══ Records shown

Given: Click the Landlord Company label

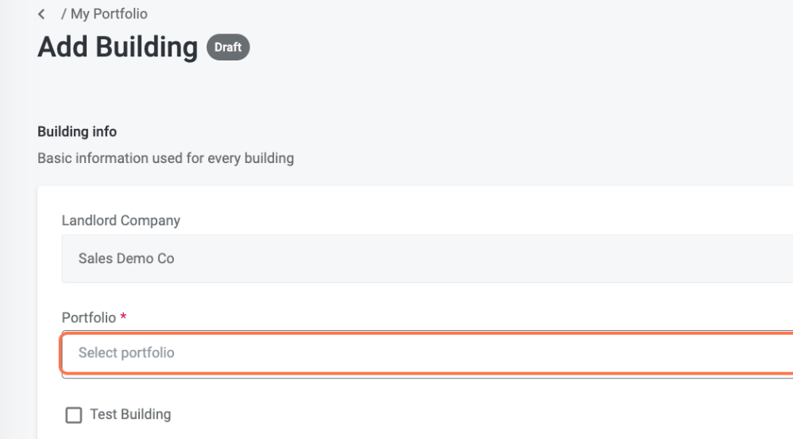Looking at the screenshot, I should (121, 221).
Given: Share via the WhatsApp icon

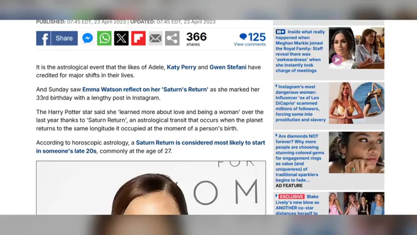Looking at the screenshot, I should click(x=104, y=38).
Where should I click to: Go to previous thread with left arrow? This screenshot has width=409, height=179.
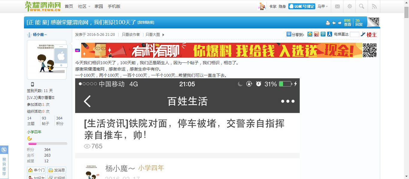[x=334, y=23]
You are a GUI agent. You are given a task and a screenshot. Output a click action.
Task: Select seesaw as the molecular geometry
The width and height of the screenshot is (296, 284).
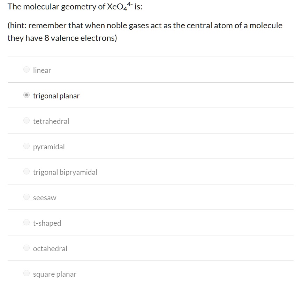(26, 197)
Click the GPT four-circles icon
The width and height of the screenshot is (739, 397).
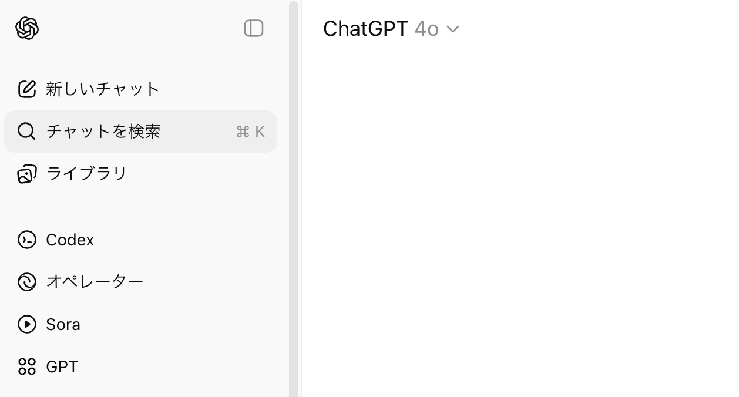27,366
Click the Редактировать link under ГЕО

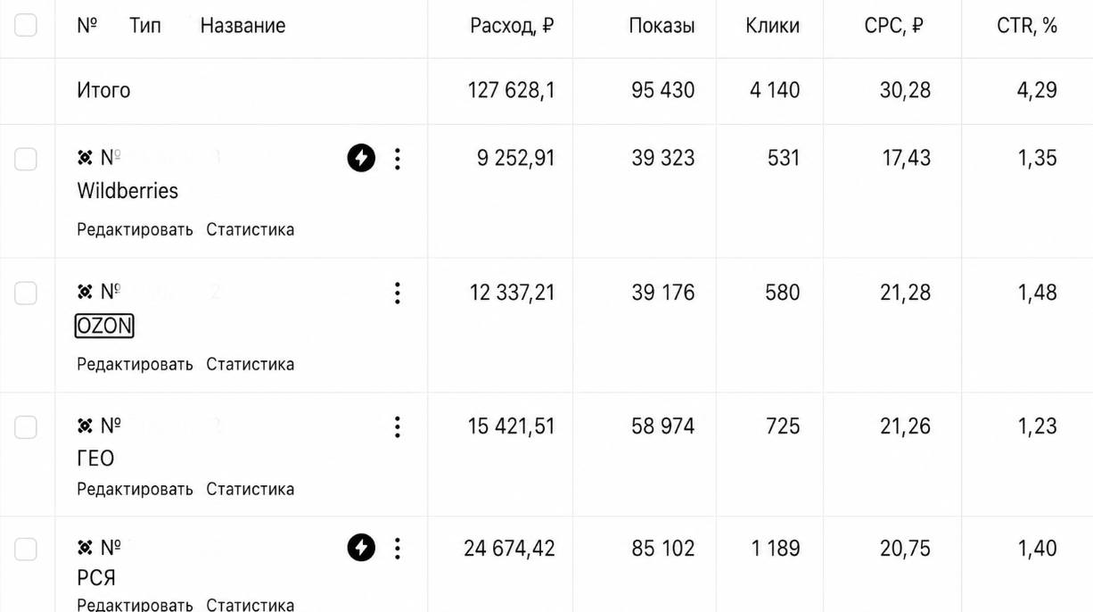pos(135,489)

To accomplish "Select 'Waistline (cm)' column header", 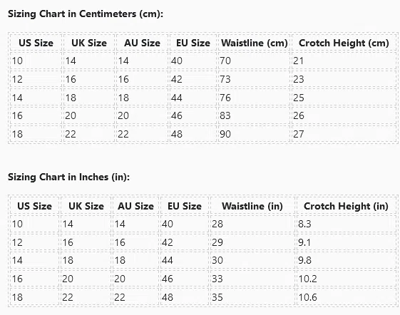I will [x=255, y=43].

════

Task item | Within the listing above, print exactly the stretch beginning at the line that contains "Given: Share via the WhatsApp icon" and finishing at the line that contains "You are a GUI", ends kept, pictures left out, and nothing more.

Answer |
Given: Share via the WhatsApp icon

Looking at the screenshot, I should click(x=104, y=38).
Where should I click to: Go to previous thread with left arrow? This screenshot has width=409, height=179.
[x=334, y=23]
You are a GUI agent. You are given a task and a screenshot. Output a click action.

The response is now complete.